Sunday October 30, 2005
A DAY IN THE LIFE OF A FERRER SUPPORTER. I had the TV on and the folks at WABC’s Eyewitness News were reporting on the New York Mayoral campaign, devoting to it their customary four minutes.
Bloomberg was shown in in Williamsburg, speaking at, the commentator informed me, a "youth center," which contained an indeterminate number of people not in their first youth who sat quietly in folding chairs. The Mayor stood at a podium festooned with his campaign placard, telling these people in his office-meeting voice that his Administration had cut welfare by ten points.
Next Fernando Ferrer, Bloomberg’s opponent, was shown in Sunset Park with the Governor of Puerto Rico. The commentator told us he was by this method "trying" to shore up the Latino vote. Then they showed a couple of Spanish-surnamed citizens who said they had not decided to vote for Ferrer.
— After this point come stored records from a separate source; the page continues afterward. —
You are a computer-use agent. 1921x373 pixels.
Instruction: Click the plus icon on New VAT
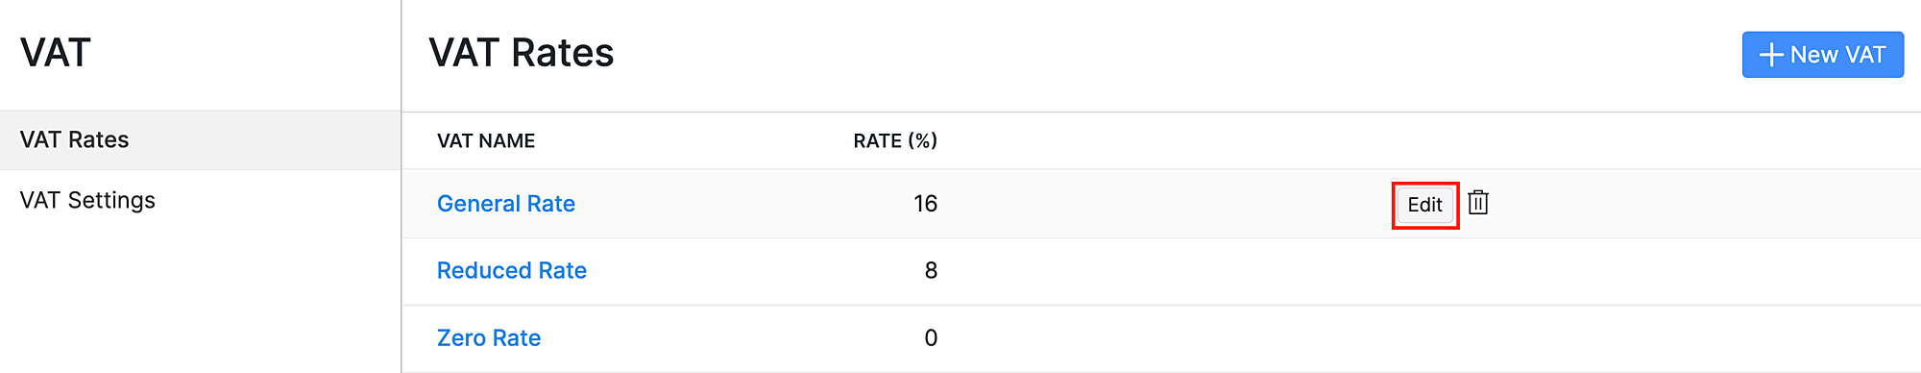1771,55
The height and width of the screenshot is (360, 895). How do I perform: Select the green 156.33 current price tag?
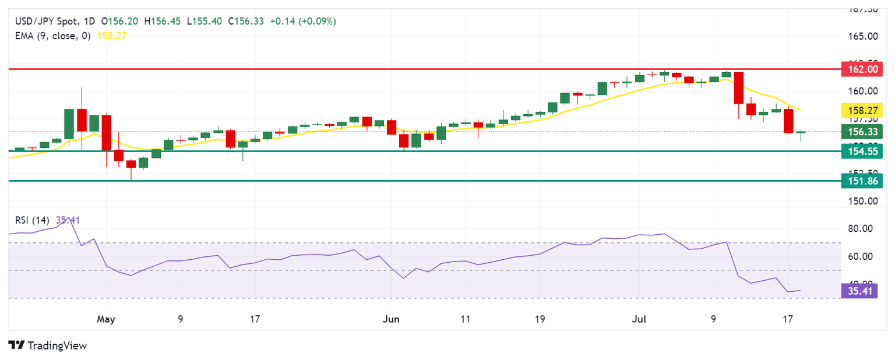[x=862, y=132]
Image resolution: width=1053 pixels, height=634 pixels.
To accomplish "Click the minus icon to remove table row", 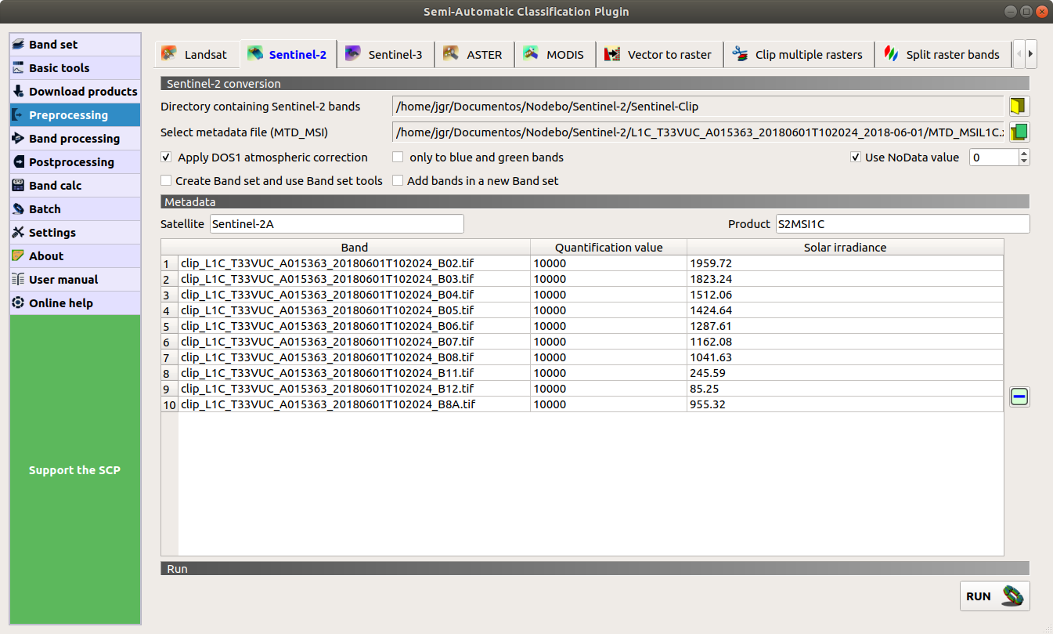I will [x=1019, y=397].
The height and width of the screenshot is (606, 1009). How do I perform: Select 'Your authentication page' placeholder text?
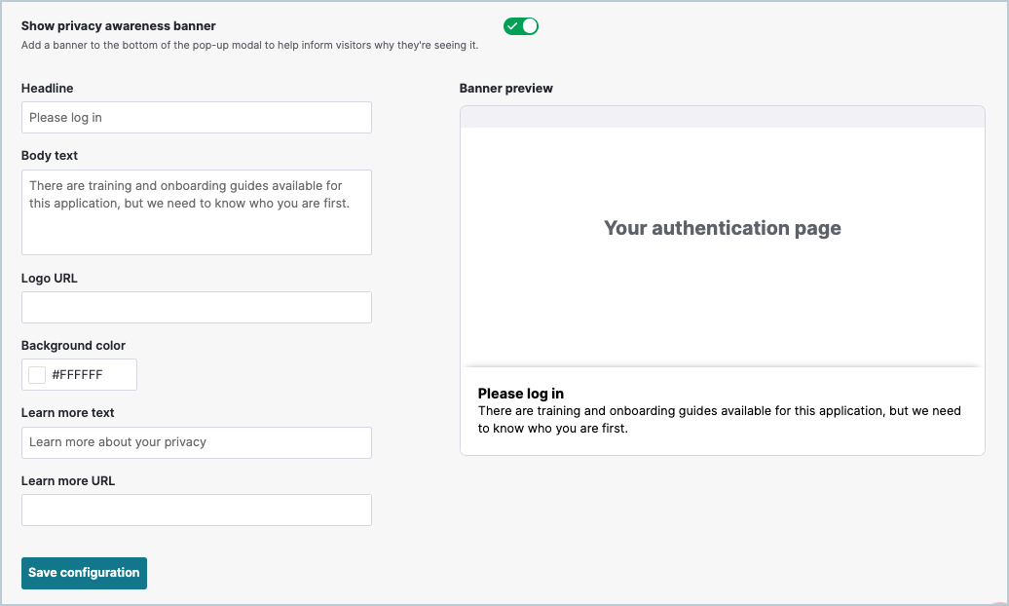point(722,227)
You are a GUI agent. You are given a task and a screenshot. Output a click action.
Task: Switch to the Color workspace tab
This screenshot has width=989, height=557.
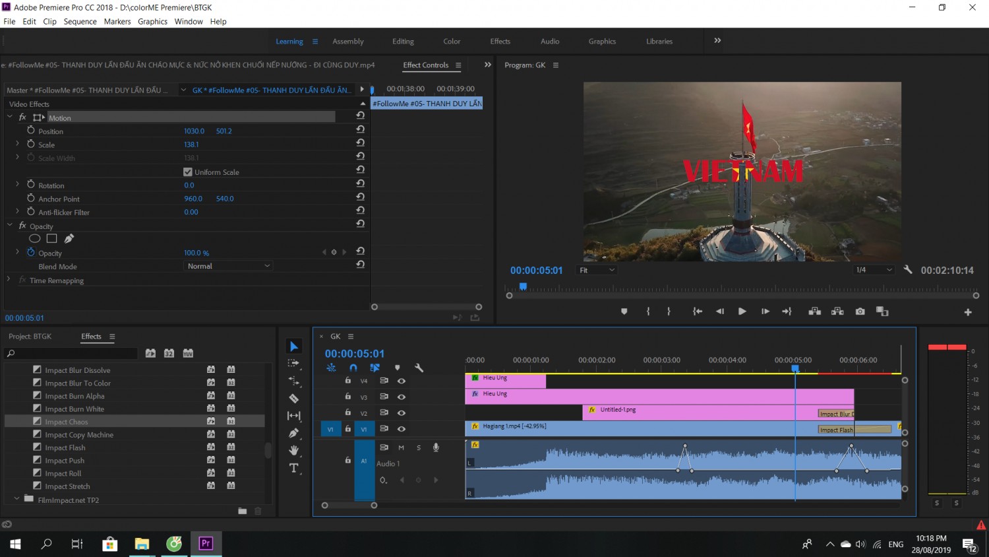pyautogui.click(x=452, y=41)
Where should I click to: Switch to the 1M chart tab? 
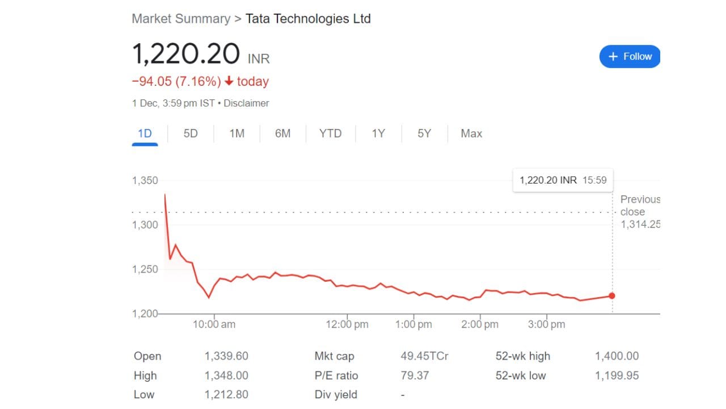[x=237, y=133]
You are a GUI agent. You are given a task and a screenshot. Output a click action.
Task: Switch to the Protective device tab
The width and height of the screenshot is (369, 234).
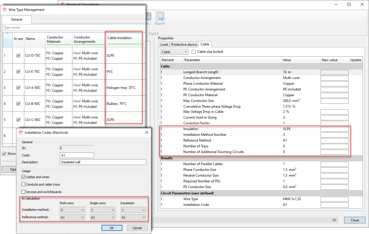tap(184, 45)
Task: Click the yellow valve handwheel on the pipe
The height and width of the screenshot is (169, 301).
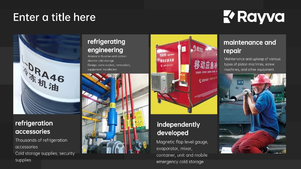Action: point(94,134)
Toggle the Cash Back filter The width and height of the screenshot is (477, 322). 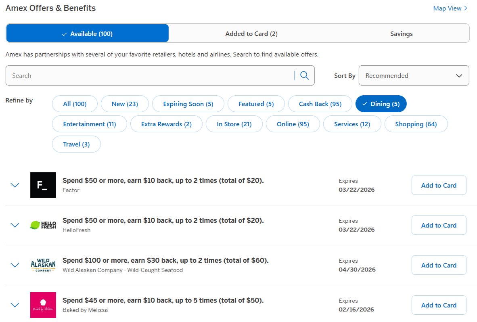(320, 104)
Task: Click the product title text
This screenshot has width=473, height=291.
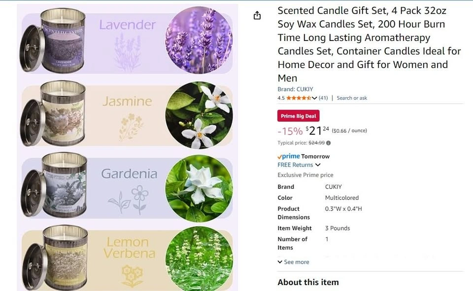Action: (x=369, y=44)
Somebody dressed like a Billionaire for Bush was shown brandishing fake dollars bearing Bloomberg’s image. This was a "comical" effort by the Ferrer administration, the commentator told us, to call attention to the millions Bloomberg had devoted to the campaign. A clip was shown of Ferrer speaking to the point, which was followed by a clip Bloomberg back at the podium, smilingly responding that he just wanted to "leave the world a better place for my two daughters." The relevance of the heiresses’ fates to that of the City at large was not addressed.
The New York Times and, so far as I can tell, all local papers except possibly the Revolutionary Worker have endorsed the current Mayor. One would imagine that, if liberal media bias were what its claimants insist, the media elite of New York City would be biasing like mad for Ferrer, a Democrat, a liberal, a member of an ethnic minority, and an endorsee of Al Sharpton. One might expect to see Bloomberg’s eyes photoshopped unflatteringly at least. Failing that, I would expect someone from the media elite to convince Ferrer to get contact lenses and start dressing and speaking like Che Guevara, surrounded by mobs imported from the boroughs, roaring lustily for La Huelga y El Alcalde Ferrer, all photographed and edited for maximum propaganda effect by members of the powerful television craft unions, and reported stirringly by our subversive press.
That Bloomberg is so far up in the polls -- a fact so widely broadcast they know about it in North Dakota -- should have nothing to do with this. The Iraq war and President Bush were both very popular once upon a time, yet our elites were able to so discourage citizens with negative stories that both the war and the President now poll very badly. Given their enormous power, I don’t see why the press doesn’t just will Ferrer into office with lies and fancy camera tricks.
It’s getting so you can’t believe in anything anymore.